Written by LN Mishra, CBAP, CBDA, AAC & CCA | 7/18/19 4:00 AM

Let me narrate a real project incident that happened with my project.

This project was for a very prestigious retail chain client in Seattle. Seattle is a very lovely city. The client was a wonderful client to work with. As we come towards the end of the project, we decided to showcase the new financial reports created from the newly implemented accounting system.

We printed these reports in A2 format and we put them in a large discussion hall for all stakeholders to come and have a look. The stakeholders from stores, restaurant, and many other departments had a look at the reports and appreciated the good work done by us.

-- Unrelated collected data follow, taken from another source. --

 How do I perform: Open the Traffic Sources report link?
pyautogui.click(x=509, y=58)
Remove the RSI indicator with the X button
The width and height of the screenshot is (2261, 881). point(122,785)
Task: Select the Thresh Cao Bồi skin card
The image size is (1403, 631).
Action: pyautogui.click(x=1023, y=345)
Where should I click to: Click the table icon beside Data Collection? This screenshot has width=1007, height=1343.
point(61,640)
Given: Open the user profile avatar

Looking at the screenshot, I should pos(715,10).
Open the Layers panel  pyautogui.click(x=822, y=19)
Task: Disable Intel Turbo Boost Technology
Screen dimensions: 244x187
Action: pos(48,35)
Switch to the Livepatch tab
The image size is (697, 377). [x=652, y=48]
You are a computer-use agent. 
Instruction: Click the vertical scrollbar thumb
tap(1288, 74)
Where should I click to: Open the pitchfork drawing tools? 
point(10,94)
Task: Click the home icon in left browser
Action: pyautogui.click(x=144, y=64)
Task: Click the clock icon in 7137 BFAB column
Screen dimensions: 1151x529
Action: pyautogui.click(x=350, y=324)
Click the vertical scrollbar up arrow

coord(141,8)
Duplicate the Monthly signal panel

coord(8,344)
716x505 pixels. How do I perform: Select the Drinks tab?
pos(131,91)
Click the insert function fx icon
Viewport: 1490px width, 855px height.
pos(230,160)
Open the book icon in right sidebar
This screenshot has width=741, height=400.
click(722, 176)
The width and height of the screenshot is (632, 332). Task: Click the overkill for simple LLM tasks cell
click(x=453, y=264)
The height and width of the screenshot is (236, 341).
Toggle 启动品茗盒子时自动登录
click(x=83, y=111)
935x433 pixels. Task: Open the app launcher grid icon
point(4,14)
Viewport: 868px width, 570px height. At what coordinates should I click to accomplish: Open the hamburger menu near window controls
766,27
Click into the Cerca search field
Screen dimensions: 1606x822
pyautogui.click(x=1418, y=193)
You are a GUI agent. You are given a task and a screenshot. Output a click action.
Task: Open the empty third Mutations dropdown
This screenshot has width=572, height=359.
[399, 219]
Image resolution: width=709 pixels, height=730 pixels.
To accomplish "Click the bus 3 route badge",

The client’s legal team had a look, almost a week later, and they came back with a request to re-develop all financial reports (40+ reports). The legal team told us that most of the financial reports developed have to be rewritten to comply with US legal requirements.

We had just over two months to go live. We had no choice and we had to put 20 extra developers which cost a lot of money to our company.

Now, let’s do a 5-why analysis for this situation.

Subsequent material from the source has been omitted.